----- AVAILABLE DATA -----

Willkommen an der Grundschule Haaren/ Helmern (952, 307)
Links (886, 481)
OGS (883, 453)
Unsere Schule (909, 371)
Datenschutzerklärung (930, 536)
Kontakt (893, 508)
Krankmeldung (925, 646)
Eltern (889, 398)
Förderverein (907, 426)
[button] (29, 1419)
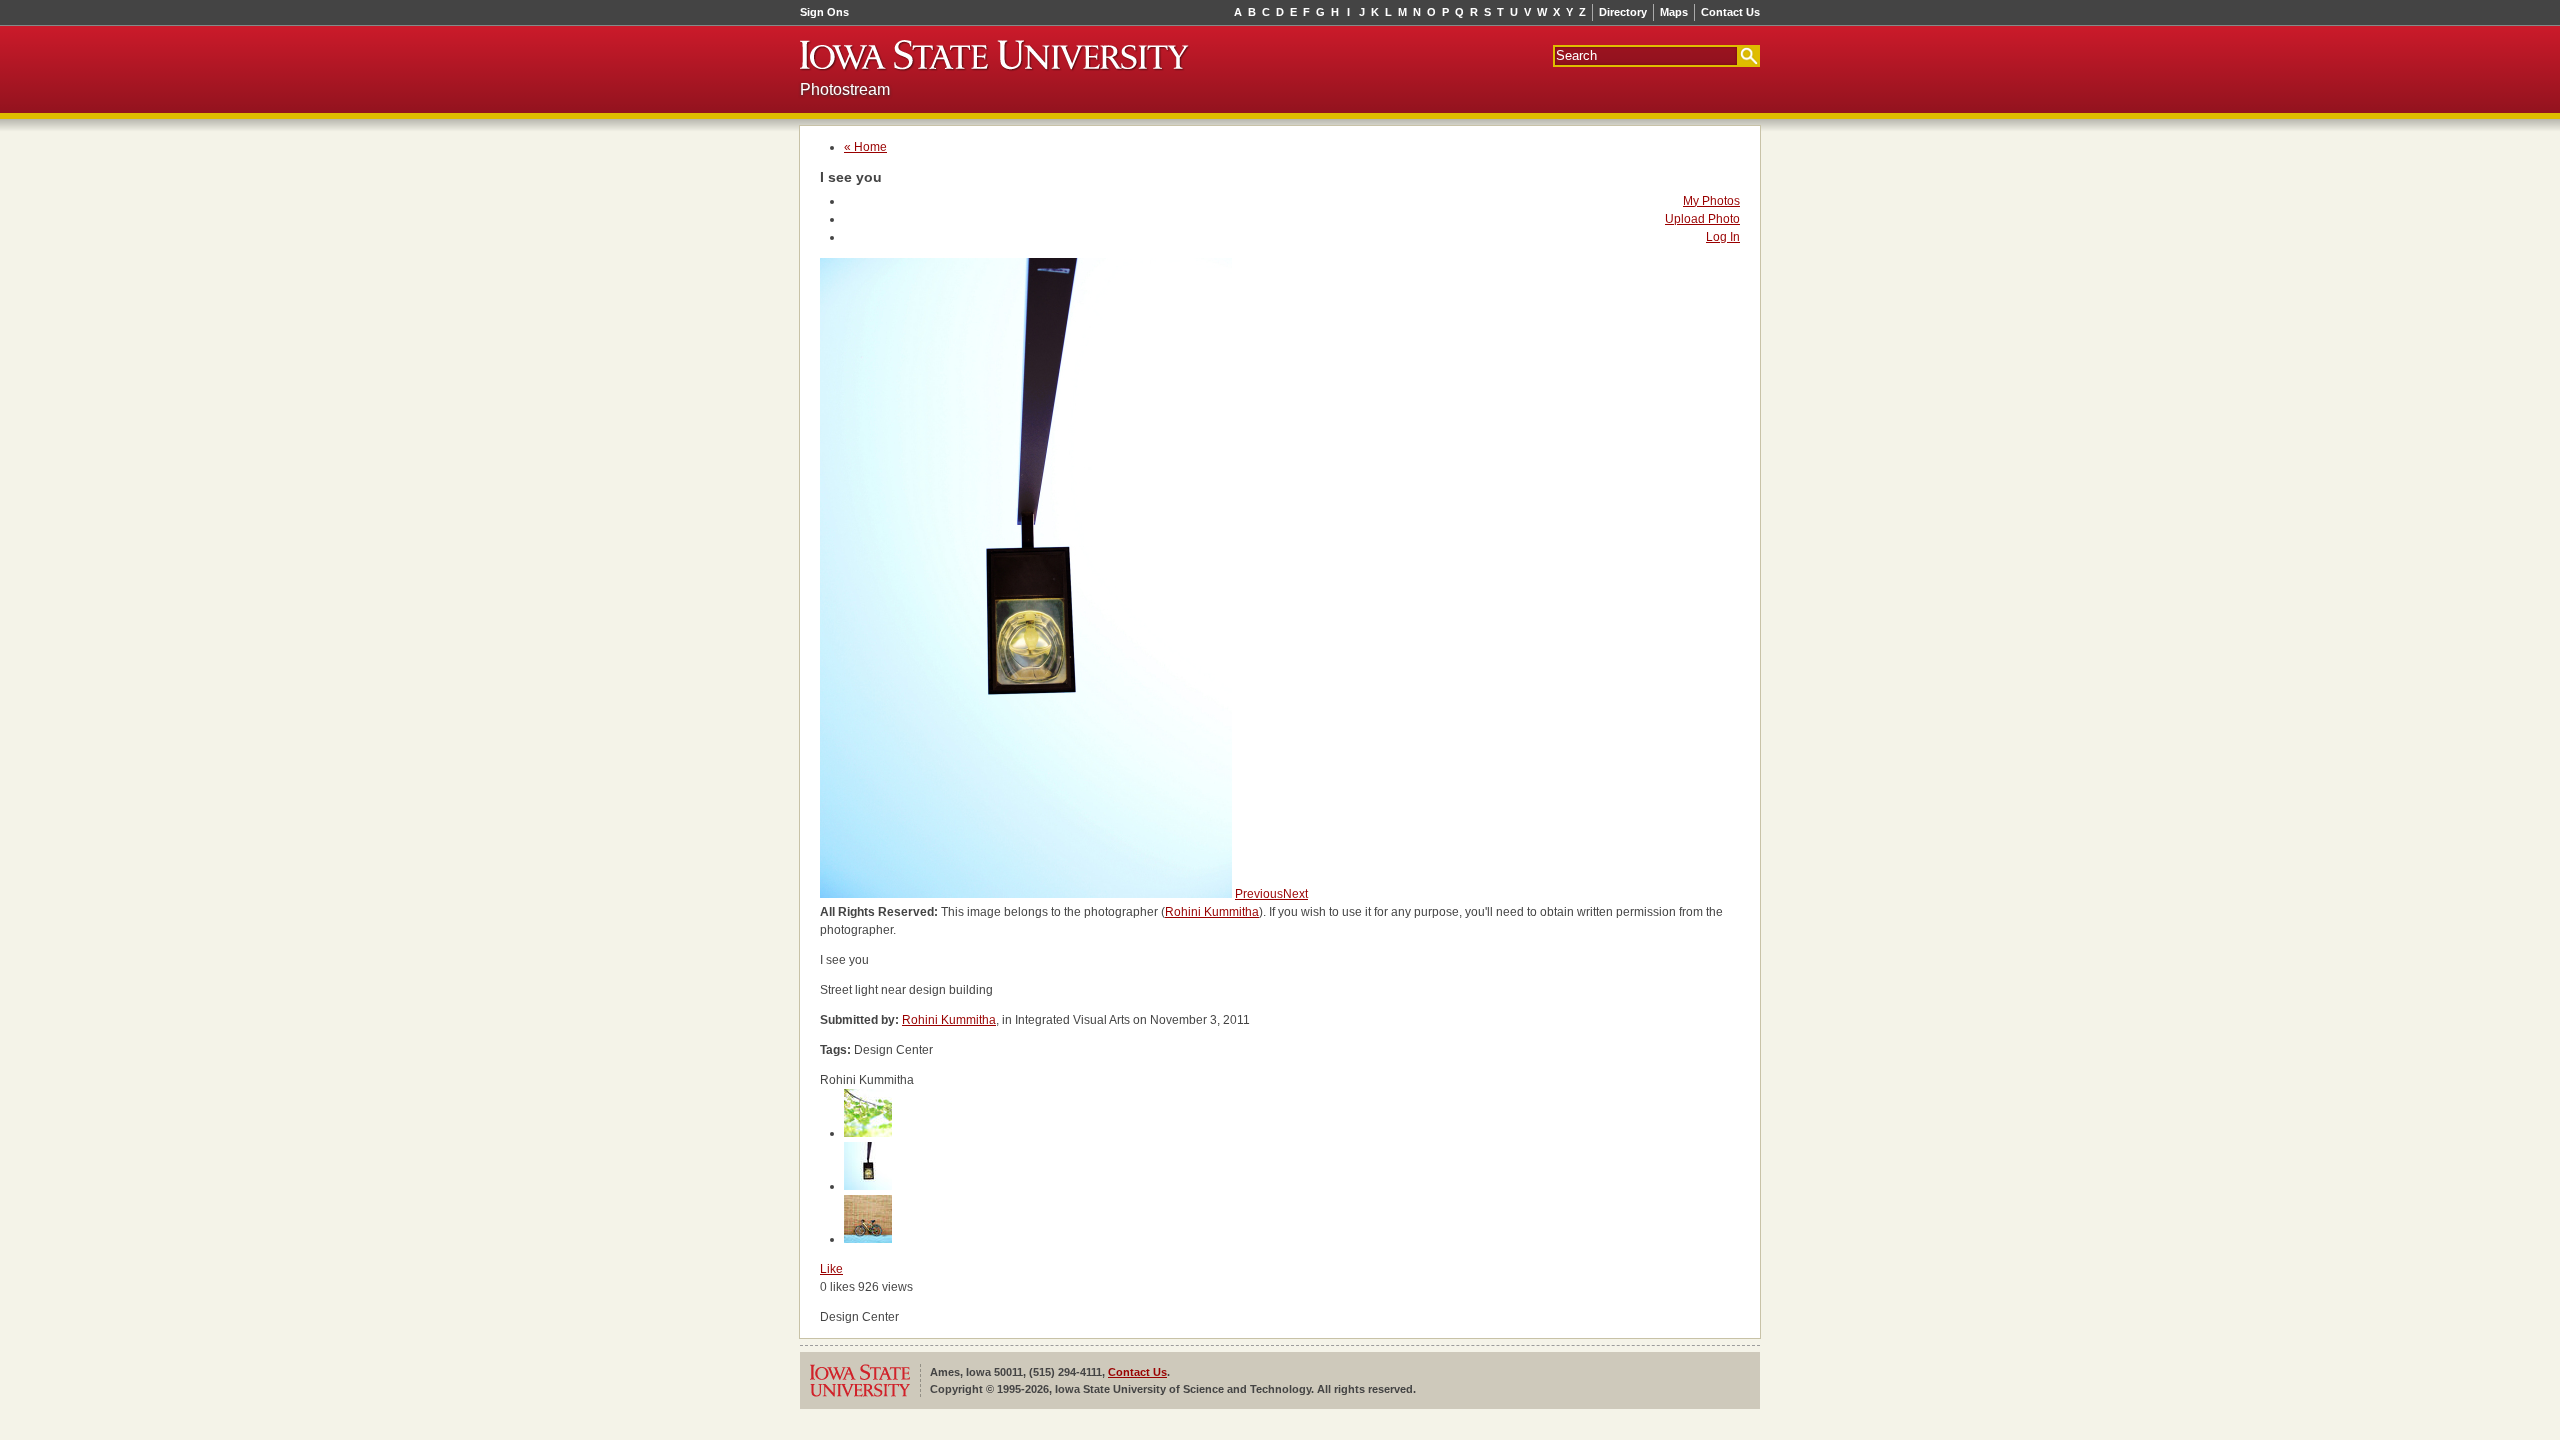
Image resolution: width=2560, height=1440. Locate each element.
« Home (865, 147)
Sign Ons (824, 12)
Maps (1674, 12)
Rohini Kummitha (1212, 912)
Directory (1623, 12)
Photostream (845, 89)
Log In (1723, 237)
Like (831, 1269)
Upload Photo (1702, 219)
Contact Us (1730, 12)
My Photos (1711, 201)
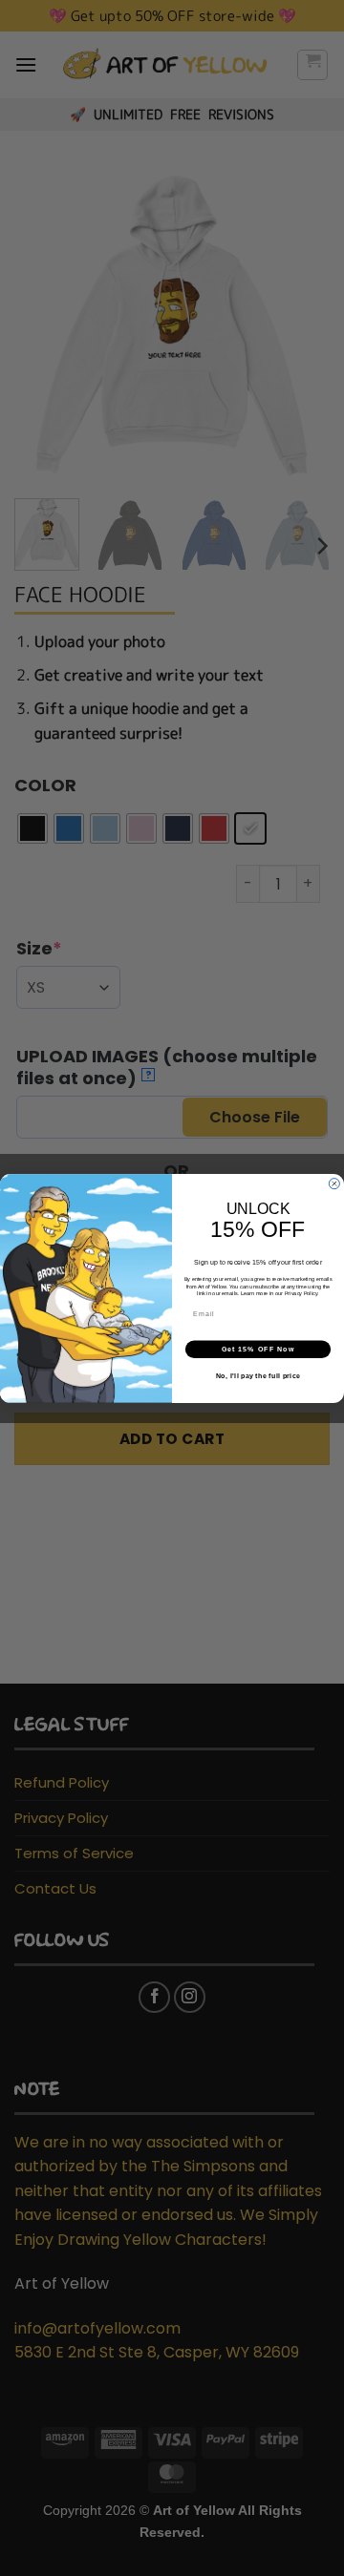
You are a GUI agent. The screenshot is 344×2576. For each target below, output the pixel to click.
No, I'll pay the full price (258, 1375)
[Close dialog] (334, 1183)
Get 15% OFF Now (258, 1348)
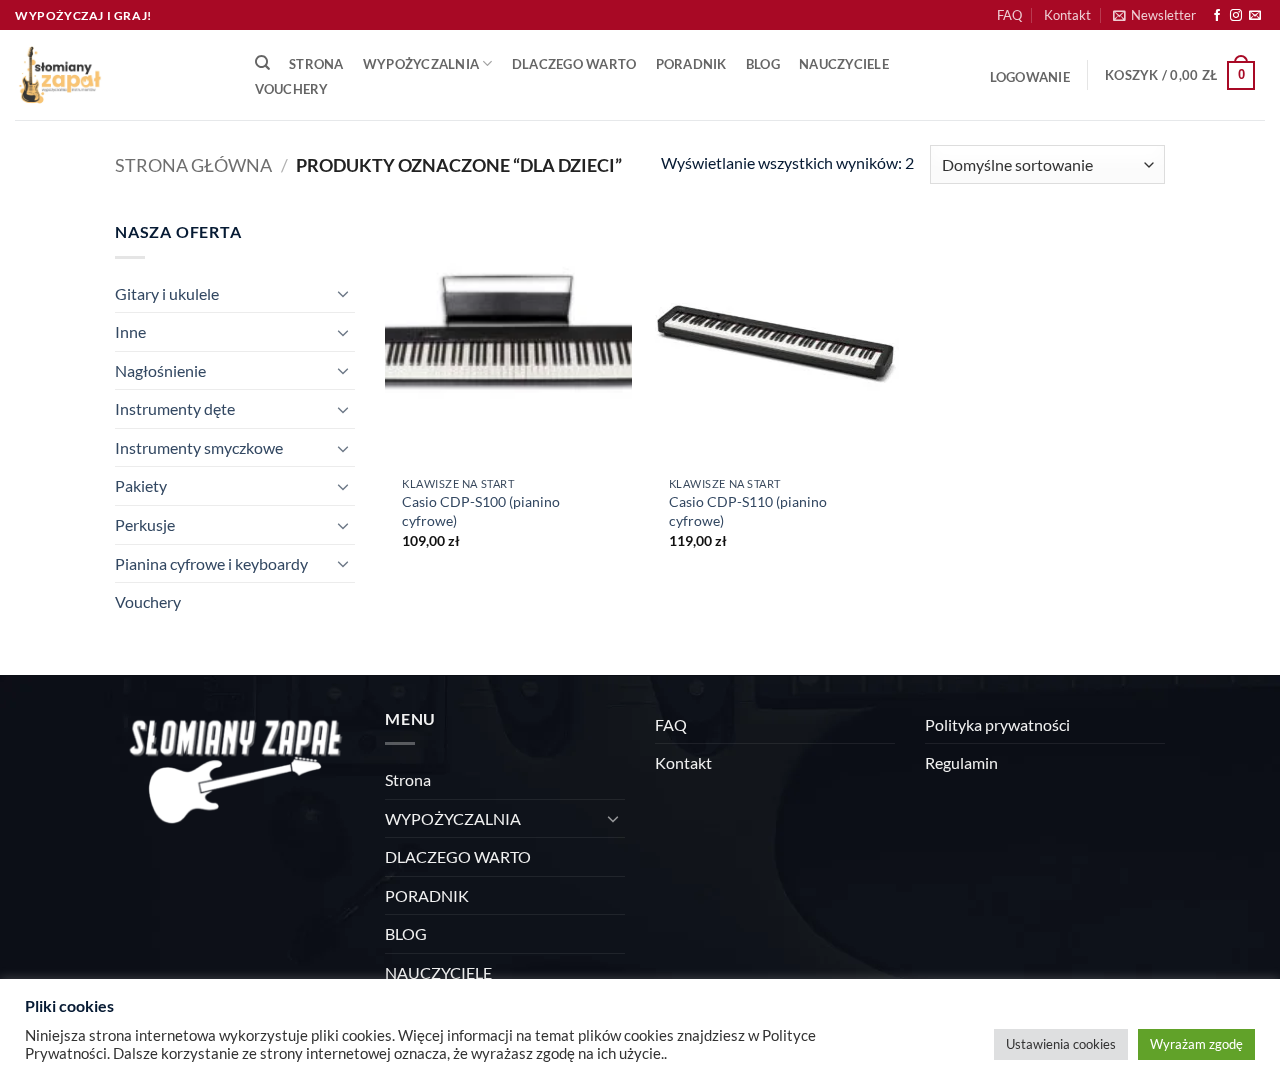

-----

* [EXERCISE REQUIREMENTS] Return the entries verbatim, pictures excluded.

* [EXERCISE RESULT]
Willkommen an der Grundschule Haaren/ Helmern (952, 307)
Links (886, 481)
OGS (883, 453)
Unsere Schule (909, 371)
Datenschutzerklärung (930, 536)
Kontakt (893, 508)
Krankmeldung (925, 646)
Eltern (889, 398)
Förderverein (907, 426)
[button] (29, 1419)
Image resolution: width=2560, height=1440. Locate each element.
« Home (865, 147)
Sign Ons (824, 12)
Maps (1674, 12)
Rohini Kummitha (1212, 912)
Directory (1623, 12)
Photostream (845, 89)
Log In (1723, 237)
Like (831, 1269)
Upload Photo (1702, 219)
Contact Us (1730, 12)
My Photos (1711, 201)
You are a GUI agent. The screenshot is 344×2576. For each target below, output the pixel to click.
No, I'll pay the full price (258, 1375)
[Close dialog] (334, 1183)
Get 15% OFF Now (258, 1348)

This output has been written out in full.